Though the stock was down 60% in the year before the merger was announced. Maybe he thought it looked cheap.
Back to the MIT article linked at the top. It looks like Tesla won’t meet the employment numbers it committed to at its “gigafactory” to avoid the penalties inherent in that deal. Though they have another year to get there.
Last year, Tesla ended its months-old retail partnership with Home Depot, and shuttered a number of solar installation facilities. It’s reportedly cut thousands of workers in its solar division since the acquisition. The team also faced difficulties with the appearance and performance of the Solar Roof tiles.
A Bloomberg article late last year said Tesla was operating just one production line at the Buffalo factory, rather than the multiple lines that were supposed to be running at that stage.
And then there is the little issue of actually having a product to sell.
The team also faced difficulties with the appearance and performance of the Solar Roof tiles.

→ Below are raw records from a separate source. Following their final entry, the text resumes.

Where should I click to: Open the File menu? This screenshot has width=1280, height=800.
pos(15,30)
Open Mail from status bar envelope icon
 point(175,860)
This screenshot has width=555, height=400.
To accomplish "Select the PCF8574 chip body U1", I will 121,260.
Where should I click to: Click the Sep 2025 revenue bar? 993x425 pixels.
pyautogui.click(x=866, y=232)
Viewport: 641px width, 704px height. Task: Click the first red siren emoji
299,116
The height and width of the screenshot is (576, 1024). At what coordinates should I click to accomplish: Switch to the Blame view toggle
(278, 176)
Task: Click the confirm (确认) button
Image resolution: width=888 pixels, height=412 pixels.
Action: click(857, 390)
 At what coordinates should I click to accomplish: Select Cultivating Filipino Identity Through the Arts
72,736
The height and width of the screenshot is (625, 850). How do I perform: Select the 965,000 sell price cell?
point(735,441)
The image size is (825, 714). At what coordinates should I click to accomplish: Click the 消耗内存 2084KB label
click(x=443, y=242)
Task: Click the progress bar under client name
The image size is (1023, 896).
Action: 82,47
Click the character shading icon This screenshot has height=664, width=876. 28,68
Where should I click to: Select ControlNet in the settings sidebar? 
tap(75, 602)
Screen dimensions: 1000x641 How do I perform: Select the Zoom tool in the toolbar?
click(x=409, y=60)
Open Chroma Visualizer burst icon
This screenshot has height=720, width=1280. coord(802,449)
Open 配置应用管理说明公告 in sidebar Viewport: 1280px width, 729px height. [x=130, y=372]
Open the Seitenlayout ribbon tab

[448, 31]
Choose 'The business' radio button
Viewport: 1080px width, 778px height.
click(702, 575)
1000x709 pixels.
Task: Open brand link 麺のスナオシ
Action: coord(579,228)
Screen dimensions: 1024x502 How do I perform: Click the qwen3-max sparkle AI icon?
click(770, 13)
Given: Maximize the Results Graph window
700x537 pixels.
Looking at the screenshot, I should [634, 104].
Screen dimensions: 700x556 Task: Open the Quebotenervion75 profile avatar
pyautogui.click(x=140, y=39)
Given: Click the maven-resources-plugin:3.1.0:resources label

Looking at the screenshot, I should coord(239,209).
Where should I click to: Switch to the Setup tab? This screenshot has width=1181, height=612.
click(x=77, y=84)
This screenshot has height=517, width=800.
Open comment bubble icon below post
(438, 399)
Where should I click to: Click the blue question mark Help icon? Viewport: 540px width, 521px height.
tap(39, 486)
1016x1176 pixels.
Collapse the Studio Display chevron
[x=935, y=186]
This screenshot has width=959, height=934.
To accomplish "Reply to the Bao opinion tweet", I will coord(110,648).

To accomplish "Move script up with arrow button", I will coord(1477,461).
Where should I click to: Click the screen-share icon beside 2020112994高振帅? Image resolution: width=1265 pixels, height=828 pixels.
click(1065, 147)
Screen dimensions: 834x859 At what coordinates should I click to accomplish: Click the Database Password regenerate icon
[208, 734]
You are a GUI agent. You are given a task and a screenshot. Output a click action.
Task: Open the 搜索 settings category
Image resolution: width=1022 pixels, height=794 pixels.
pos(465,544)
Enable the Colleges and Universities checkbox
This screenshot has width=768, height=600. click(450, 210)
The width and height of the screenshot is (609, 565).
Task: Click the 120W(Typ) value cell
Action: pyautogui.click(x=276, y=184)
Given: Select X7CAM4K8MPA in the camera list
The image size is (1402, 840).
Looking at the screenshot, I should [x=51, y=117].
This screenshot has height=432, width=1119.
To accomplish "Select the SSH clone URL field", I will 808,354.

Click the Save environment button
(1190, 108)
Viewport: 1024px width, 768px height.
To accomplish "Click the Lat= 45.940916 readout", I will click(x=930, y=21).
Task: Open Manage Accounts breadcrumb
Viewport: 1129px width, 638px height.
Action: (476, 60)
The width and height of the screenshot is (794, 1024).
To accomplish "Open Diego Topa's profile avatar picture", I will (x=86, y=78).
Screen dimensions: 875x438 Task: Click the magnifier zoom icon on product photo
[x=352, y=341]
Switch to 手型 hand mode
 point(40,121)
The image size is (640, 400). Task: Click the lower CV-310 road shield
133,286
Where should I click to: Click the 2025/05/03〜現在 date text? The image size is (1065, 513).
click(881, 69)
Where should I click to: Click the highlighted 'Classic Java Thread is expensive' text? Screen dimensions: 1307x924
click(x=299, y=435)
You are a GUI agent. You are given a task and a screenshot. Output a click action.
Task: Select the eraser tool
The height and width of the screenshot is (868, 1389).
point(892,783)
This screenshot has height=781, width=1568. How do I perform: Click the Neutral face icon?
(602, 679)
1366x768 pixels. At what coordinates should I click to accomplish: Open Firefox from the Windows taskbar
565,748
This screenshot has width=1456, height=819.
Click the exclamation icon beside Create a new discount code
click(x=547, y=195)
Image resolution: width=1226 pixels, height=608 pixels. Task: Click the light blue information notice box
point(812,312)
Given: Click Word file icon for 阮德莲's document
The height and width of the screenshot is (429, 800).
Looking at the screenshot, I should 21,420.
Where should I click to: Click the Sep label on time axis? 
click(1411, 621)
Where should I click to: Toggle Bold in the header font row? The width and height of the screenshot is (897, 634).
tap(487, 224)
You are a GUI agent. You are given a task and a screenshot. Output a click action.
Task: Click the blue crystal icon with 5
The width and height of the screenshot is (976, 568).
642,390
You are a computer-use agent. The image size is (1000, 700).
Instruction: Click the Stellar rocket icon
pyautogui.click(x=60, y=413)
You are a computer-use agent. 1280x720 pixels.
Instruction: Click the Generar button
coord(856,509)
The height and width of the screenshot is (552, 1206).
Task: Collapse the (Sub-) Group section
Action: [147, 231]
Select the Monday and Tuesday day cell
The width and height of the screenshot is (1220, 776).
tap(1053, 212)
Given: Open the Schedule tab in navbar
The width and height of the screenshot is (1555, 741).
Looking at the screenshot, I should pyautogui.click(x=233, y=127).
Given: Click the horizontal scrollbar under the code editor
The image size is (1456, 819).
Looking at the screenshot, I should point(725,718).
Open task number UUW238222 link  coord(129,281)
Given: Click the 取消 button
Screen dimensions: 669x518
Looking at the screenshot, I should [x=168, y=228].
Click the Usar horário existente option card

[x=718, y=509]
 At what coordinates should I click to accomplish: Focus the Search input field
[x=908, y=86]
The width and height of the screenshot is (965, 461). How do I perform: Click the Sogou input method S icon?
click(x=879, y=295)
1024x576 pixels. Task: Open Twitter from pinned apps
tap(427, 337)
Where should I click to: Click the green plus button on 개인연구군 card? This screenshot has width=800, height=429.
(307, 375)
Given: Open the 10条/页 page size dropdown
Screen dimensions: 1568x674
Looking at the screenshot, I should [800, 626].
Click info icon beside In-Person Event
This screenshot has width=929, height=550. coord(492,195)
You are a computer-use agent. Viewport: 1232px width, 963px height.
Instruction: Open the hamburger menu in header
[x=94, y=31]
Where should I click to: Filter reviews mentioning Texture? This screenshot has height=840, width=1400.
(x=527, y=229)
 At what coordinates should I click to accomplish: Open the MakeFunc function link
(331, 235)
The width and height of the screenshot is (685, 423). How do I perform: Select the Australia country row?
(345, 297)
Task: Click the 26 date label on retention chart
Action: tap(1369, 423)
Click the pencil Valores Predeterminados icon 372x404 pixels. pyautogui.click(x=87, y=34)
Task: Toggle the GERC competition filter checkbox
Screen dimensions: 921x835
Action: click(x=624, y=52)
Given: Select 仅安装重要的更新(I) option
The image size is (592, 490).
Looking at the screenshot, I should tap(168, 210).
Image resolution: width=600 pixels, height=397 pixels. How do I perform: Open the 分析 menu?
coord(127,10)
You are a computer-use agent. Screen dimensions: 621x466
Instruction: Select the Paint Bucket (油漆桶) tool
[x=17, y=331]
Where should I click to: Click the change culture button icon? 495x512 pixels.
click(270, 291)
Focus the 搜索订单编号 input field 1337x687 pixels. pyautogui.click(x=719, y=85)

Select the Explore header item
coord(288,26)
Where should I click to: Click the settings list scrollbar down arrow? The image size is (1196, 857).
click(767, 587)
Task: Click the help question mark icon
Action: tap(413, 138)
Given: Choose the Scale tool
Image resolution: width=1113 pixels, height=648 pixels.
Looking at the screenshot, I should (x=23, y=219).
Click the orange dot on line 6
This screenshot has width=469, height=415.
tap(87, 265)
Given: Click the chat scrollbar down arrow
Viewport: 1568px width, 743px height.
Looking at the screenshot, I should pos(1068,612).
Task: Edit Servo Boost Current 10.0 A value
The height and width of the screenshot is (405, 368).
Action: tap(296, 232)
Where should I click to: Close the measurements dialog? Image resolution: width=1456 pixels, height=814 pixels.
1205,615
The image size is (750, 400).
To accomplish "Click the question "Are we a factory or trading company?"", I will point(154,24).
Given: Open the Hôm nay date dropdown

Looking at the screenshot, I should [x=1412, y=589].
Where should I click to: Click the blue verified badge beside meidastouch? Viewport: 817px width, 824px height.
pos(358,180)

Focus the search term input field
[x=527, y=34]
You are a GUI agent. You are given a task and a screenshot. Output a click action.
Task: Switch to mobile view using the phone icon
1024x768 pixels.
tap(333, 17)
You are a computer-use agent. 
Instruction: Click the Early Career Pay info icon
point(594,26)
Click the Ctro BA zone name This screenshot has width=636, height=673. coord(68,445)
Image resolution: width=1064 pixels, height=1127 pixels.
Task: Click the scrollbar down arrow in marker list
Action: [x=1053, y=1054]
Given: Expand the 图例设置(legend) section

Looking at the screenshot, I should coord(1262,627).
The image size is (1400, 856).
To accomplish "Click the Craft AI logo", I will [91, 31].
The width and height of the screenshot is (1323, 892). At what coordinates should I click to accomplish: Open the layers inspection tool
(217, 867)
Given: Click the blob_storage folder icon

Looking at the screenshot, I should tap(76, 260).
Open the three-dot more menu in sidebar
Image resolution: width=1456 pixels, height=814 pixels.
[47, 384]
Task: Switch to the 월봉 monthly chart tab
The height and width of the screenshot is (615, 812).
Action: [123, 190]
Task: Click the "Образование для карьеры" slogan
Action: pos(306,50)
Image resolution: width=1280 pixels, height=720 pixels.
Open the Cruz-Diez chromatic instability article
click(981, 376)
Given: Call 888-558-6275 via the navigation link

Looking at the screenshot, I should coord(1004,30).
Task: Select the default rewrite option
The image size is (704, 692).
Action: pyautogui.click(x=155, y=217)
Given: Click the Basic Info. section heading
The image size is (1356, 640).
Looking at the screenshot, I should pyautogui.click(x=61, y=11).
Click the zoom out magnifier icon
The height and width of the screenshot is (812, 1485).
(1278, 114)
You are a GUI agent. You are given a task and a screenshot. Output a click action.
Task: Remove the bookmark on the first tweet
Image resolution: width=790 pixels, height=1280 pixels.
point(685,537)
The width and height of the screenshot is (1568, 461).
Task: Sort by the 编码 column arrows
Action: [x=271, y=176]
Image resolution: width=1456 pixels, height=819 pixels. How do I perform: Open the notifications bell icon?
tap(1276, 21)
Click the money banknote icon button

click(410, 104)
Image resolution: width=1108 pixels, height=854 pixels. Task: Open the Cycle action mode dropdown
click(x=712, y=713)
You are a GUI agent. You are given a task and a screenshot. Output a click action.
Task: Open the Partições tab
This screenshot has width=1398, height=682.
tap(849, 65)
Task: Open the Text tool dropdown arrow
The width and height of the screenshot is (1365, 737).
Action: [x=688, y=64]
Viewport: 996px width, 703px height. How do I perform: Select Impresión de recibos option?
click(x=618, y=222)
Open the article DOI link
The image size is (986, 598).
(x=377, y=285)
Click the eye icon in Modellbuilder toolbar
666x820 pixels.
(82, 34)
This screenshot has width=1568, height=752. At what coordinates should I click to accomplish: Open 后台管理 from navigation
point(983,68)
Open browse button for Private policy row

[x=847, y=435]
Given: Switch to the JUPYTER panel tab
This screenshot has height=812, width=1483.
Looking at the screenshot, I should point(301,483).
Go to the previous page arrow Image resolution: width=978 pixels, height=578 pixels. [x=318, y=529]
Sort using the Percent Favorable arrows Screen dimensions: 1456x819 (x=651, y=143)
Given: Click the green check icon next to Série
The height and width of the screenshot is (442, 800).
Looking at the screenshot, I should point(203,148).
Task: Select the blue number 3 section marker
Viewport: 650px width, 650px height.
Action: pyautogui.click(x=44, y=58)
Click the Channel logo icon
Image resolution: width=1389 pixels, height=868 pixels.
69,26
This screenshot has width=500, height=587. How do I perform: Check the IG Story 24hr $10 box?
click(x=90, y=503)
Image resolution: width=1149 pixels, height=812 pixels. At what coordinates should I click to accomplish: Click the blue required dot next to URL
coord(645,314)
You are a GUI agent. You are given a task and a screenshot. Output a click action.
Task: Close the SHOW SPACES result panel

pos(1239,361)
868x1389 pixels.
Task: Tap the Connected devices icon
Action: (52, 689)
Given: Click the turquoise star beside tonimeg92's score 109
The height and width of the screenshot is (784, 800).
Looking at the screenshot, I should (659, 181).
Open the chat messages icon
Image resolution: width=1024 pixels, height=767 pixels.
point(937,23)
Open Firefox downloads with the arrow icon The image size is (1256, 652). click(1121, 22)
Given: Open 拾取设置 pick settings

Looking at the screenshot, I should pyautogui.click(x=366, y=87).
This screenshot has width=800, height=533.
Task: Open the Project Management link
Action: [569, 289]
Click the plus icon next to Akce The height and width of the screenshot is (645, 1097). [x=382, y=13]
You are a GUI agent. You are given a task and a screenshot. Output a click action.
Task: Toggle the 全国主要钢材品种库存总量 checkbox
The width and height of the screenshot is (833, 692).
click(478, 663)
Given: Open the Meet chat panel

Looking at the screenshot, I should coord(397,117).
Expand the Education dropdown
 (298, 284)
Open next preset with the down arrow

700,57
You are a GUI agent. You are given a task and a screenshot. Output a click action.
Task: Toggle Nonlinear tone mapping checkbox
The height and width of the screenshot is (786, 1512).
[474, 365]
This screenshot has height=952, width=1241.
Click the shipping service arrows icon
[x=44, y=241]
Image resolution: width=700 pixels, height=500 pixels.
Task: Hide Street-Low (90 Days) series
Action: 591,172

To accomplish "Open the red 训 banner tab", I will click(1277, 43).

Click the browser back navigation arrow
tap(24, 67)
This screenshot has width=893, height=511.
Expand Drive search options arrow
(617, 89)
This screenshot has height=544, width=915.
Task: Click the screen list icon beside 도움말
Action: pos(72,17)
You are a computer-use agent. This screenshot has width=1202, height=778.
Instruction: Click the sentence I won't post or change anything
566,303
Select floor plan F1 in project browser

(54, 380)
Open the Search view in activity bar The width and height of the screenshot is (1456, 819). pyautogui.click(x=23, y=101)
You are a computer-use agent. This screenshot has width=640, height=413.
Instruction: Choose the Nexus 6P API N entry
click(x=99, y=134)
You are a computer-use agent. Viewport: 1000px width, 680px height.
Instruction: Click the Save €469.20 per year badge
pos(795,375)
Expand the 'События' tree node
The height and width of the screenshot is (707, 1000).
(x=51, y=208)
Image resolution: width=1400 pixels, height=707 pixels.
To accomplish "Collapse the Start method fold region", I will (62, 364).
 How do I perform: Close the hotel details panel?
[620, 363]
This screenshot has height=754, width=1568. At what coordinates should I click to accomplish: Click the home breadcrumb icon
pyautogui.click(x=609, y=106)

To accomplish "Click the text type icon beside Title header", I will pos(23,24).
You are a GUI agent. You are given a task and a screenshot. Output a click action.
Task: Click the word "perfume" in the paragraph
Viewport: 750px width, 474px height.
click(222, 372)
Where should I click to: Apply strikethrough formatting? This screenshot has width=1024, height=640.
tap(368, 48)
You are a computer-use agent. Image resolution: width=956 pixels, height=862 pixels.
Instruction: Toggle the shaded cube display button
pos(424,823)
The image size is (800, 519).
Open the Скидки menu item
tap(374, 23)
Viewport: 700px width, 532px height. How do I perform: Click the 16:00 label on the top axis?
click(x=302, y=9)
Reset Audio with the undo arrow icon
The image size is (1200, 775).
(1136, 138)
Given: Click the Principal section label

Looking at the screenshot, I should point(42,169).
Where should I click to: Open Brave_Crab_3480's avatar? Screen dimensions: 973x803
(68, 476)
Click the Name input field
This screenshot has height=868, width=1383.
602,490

The other reason I always thought Tesla’s move into solar was a joke? (This is not covered in either article.) Musk talked about using his very expensive, lightweight lithium-ion battery technology in homes and businesses. In your phone you want a light battery. In a car you also want to reduce weight. In a building that doesn’t move, why is weight an issue? (Hint: It’s NOT.) In a building that doesn’t move, the issues are cost, life-span, and durability. Long-lasting, cheap batteries, that don’t have a tendency to catch on fire are most desirable. Most homes that rely on solar get by with good old-fashioned lead acid batteries. (Invest in the automatic watering setup!) Want to take a step up? Then there are Nickel-iron batteries. There are also Lithium-iron batteries, which are not lightweight, and not sold by Tesla, that some industrial applications use for backup. (Think cellphone towers in remote locations.) None of those examples move, so weight – critical in applications that specify lithium ion batteries – is basically ignored.